Instruções e requisitos: Prolongue o texto sobre a Serra da Estrela, começando logo depois da última frase apresentada.

Excerto da fonte:
Revista Zimbro
by Amigos da Serra da Estrela
 

2024-02-07

A Serra da Estrela

A Serra da Estrela

 

Palavras chave

estrela  fauna  
 

A primeira vez que fui à Serra da Estrela foi em 1972. Eu tinha-me fixado na Dinamarca, vim de férias para visitar os meus pais e quis mostrar à minha esposa que em Portugal havia montanhas, coisa que ela nunca tinha visto. A maior altitude na Dinamarca é 172 m! 55 m menos que a Serra de Monsanto! E ela lá subiu a serra, de carro, um pouco a medo. Nesse ano, quando lá estivemos, em Julho, ainda havia muita neve entre o Cântaro Magro e a Torre. Ficámos encantados, até o meu filho, Siggi, que só tinha dois anos, e voltámos lá em 1978. Nessa altura já o Siggi tinha 8 anos. Quando chegámos ao pé da Cântaro Magro parámos e ele saiu do carro e comeҫou a correr por ali. Pouco depois chegou ao pé de mim e disse-me: “−Pai, por que é que eu fico tão cansado?” 

Esta visita já não foi encantadora, como a primeira. Os portugueses tinham experimentado a “liberdade”  três anos antes e tinham transformado a área da Torre numa espécie de Feira da Ladra. Havia barracas a vender de tudo e a malta entretinha-se a deslizar pela neve, não em trenós de madeira, mas em cima de sacos de plástico, que eram deixados a ser levados pelo vento quando já não precisavam deles. É a liberdade irresponsável, e muita gente, infelizmente, não conhece outra. Vi gente a encher baldes com neve para levar para casa! 

Fiquei tão decepcionado, que não quis voltar mais à Torre. E, se o fiz trinta anos depois, foi porque o meu filho continuou a amar a Serra. Depois de acabar o curso do liceu em 1988, quis ir a Portugal para tirar o curso de Geografia Física e Planeamento Regional na Universidade de Lisboa, e por lá ficou. Quando teve ensejo de ter trabalho na Serra, mudou-se para lá e lá continua, muito interessado no estado e na conservaҫão e regeneraҫão da natureza da Serra. Infelizmente não é compreendido nem apoiado por quem tem o dever de o fazer.

Dados guardados:
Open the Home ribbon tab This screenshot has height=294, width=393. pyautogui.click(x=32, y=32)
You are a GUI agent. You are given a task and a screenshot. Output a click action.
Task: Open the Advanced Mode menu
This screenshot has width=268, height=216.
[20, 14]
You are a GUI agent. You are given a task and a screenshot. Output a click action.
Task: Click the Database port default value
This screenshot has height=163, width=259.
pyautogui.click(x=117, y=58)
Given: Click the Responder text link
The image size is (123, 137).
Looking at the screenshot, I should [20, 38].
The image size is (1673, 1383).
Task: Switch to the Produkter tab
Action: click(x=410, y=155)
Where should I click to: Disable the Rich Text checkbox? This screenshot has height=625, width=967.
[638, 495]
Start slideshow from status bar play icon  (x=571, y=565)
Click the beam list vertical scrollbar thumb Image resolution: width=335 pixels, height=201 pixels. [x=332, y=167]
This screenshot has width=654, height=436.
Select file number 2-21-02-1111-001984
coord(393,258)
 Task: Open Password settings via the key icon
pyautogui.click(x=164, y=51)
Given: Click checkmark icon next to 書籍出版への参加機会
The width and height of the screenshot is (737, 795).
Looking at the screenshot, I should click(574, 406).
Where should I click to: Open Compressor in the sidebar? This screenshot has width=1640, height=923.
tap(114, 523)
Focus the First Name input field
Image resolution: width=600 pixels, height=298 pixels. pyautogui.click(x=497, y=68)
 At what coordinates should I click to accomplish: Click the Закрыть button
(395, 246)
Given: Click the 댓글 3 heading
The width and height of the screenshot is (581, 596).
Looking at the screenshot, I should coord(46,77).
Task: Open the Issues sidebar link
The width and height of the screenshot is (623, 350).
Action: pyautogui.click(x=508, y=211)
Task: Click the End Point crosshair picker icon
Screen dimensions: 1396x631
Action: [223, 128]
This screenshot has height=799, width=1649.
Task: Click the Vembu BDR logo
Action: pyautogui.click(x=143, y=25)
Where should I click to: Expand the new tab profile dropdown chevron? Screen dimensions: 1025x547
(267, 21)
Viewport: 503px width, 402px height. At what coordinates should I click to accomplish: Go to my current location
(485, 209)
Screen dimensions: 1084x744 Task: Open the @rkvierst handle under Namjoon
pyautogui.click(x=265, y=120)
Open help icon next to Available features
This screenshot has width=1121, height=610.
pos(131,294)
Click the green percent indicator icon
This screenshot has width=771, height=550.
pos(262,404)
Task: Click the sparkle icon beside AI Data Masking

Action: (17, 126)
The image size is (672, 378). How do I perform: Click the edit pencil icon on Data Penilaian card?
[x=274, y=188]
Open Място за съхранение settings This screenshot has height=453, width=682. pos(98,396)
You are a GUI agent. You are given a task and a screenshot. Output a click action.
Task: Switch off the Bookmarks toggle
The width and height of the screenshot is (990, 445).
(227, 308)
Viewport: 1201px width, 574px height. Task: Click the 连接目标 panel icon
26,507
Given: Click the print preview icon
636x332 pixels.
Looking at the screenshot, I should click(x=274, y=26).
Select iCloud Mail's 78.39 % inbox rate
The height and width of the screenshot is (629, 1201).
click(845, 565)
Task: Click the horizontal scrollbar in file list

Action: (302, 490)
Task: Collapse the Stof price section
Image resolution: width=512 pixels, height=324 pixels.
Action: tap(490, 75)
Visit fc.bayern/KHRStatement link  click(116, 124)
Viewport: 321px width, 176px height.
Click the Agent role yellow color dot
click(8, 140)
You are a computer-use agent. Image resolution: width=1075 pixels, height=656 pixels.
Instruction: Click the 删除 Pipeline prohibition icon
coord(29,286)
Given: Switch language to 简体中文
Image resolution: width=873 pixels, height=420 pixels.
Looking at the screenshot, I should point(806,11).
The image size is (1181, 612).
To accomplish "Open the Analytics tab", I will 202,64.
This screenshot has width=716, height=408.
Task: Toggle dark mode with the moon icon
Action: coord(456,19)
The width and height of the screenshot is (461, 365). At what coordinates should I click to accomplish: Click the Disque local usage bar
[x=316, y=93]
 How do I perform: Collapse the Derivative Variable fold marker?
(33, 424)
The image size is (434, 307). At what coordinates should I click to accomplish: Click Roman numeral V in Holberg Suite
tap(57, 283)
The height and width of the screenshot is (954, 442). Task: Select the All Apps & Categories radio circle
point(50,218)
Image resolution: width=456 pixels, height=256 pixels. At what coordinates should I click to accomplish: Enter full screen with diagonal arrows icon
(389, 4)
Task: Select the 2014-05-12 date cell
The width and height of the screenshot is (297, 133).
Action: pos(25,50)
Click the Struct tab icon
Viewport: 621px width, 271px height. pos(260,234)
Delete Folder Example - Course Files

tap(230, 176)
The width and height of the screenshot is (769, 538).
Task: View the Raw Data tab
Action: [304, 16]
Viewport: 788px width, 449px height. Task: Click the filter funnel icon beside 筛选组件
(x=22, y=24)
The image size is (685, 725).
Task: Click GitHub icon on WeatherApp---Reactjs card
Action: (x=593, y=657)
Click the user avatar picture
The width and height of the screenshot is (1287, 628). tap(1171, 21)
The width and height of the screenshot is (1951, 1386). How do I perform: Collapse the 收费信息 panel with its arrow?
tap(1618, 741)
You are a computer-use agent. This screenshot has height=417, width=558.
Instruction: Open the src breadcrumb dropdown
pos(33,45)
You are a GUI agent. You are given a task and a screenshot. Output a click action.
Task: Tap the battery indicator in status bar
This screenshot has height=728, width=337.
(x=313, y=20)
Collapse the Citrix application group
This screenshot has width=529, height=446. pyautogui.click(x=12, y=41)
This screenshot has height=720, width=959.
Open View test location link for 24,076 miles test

Resultado da tarefa:
Em 1976 foi declarada Parque Natural da Serra da Estrela. Como todas as coisas que são declaradas interessantes e valiosas, toda a gente as quere ver. Tornam-se assim, monumentos ou regiões “turísticos”, que não são protegidos, mas explorados, tornam-se uma fonte de  receita. Assim sucede por toda parte, em Portugal, por exemplo, com o Mosteiro dos Jerónimos, a Torre de Belém. Eu visitei a Torre de Belém antes de ser Património Mundial. Não estava lá quase ninguém. Subi à torre com a minha família, de graҫa, admirei as velhas arcas nas salas e gozei a vista do topo da torre. Se lá quiser ir hoje, tenho de estar em bicha para pagar 6 €, e as salas estão todas vazias, senão a multidão destruiria tudo o que lá estivesse. Para já não falar no desgaste que a torre sofre com os milhares e milhares de visitantes. 

No Parque Nacional da Peneda-Gerês vi uma família com uma cobra que haviam matado. Para muita gente todas as cobras são venenosas e não vão elas agora ser um perigo para os visitantes da natureza. Para a maior parte das pessoas um parque natural é uma região “turística”, que se visita para recreaҫão, para passar um domingo de verão. Não lhes interessa que bichos há ali e se virem alguns, matam-se.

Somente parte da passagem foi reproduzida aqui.